◆ WORK REQUEST:
Look below for the line containing "Click the @HelpGenie invite hint text" and the line containing "You are a computer-use agent. Image"; repeat exactly those two lines and all lines between them, and nothing else.

◆ DATA FOR ANALYSIS:
★ ★ ★ ★

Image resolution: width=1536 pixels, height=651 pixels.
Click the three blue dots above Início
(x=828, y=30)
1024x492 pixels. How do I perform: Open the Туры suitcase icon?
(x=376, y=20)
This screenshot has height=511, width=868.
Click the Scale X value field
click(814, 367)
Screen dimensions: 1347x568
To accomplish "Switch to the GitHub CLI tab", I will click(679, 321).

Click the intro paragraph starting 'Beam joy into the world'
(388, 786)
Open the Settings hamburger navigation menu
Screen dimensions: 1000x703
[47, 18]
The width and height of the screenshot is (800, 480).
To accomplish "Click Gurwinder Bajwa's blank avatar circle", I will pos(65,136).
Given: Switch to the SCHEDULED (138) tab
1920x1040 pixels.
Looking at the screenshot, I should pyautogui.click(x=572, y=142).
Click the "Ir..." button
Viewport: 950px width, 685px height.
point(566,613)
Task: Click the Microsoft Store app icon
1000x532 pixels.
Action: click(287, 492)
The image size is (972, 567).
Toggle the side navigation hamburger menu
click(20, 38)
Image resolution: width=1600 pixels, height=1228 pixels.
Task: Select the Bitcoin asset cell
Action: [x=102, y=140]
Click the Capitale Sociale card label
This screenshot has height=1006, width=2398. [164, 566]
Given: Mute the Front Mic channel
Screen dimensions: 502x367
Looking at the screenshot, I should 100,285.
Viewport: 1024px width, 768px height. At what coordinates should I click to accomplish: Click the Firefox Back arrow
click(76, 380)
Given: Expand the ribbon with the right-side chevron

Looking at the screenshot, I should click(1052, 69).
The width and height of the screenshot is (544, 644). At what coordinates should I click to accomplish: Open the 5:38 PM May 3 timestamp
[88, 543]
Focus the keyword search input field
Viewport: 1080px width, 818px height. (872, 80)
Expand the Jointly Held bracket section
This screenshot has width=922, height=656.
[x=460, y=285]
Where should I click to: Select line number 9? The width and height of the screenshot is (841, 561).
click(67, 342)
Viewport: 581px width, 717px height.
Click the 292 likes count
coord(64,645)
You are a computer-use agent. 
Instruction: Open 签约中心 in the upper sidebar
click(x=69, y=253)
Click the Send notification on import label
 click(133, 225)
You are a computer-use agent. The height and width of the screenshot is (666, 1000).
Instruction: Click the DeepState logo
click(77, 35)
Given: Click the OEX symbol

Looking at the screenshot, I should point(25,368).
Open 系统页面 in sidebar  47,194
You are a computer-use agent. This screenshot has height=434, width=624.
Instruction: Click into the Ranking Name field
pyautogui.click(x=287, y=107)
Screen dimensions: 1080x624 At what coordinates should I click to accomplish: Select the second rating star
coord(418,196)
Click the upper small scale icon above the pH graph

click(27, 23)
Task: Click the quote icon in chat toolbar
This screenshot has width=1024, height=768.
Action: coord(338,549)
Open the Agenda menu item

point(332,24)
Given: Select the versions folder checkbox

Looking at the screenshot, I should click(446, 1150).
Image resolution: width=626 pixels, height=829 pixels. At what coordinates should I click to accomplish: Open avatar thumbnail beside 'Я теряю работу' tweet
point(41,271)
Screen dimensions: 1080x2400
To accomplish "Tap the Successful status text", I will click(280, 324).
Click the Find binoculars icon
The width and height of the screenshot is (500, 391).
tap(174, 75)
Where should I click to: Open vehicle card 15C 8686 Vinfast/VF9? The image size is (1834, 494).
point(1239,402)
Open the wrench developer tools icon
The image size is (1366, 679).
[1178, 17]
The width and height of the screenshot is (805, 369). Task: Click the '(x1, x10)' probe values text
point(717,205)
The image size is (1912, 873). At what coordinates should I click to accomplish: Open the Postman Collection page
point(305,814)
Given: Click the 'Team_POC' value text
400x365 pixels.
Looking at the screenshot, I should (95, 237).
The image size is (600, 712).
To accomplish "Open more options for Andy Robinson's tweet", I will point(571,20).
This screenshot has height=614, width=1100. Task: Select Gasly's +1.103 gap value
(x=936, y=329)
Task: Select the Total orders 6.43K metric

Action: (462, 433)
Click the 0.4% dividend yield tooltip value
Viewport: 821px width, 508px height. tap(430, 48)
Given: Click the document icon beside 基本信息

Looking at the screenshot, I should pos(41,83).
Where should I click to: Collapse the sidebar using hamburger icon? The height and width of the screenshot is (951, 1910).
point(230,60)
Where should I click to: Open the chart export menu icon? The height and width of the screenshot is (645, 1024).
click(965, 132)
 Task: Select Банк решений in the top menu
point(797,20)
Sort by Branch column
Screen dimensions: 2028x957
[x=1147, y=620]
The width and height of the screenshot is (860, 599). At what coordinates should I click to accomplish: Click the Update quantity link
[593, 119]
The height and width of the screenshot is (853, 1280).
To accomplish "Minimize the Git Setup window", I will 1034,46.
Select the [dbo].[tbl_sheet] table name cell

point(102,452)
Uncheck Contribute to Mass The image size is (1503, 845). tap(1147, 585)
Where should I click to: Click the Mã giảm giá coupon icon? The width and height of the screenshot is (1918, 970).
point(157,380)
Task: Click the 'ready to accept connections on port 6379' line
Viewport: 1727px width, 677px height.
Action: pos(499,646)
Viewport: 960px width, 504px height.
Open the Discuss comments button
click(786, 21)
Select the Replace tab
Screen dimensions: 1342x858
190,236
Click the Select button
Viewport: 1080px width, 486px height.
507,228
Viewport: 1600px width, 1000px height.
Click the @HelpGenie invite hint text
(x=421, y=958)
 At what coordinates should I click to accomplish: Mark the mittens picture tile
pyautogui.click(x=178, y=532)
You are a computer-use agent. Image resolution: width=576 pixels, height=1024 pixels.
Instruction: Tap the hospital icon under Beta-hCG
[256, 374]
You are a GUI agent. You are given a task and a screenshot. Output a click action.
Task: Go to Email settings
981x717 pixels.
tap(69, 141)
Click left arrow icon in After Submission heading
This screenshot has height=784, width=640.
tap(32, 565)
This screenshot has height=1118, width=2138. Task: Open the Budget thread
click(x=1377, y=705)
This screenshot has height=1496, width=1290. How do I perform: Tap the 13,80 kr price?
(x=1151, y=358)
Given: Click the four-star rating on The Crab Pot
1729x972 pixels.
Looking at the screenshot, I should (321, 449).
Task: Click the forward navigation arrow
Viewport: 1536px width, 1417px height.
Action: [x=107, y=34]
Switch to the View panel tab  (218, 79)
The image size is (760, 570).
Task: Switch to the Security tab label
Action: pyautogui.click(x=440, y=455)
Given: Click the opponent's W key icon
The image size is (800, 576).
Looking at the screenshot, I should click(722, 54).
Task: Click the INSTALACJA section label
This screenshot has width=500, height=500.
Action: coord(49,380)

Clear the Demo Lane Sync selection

★ ★ ★ ★

◆ SOLUTION TO THIS EXERCISE:
Click the @HelpGenie invite hint text
(x=421, y=958)
 At what coordinates should I click to accomplish: Mark the mittens picture tile
pyautogui.click(x=178, y=532)
You are a computer-use agent. Image resolution: width=576 pixels, height=1024 pixels.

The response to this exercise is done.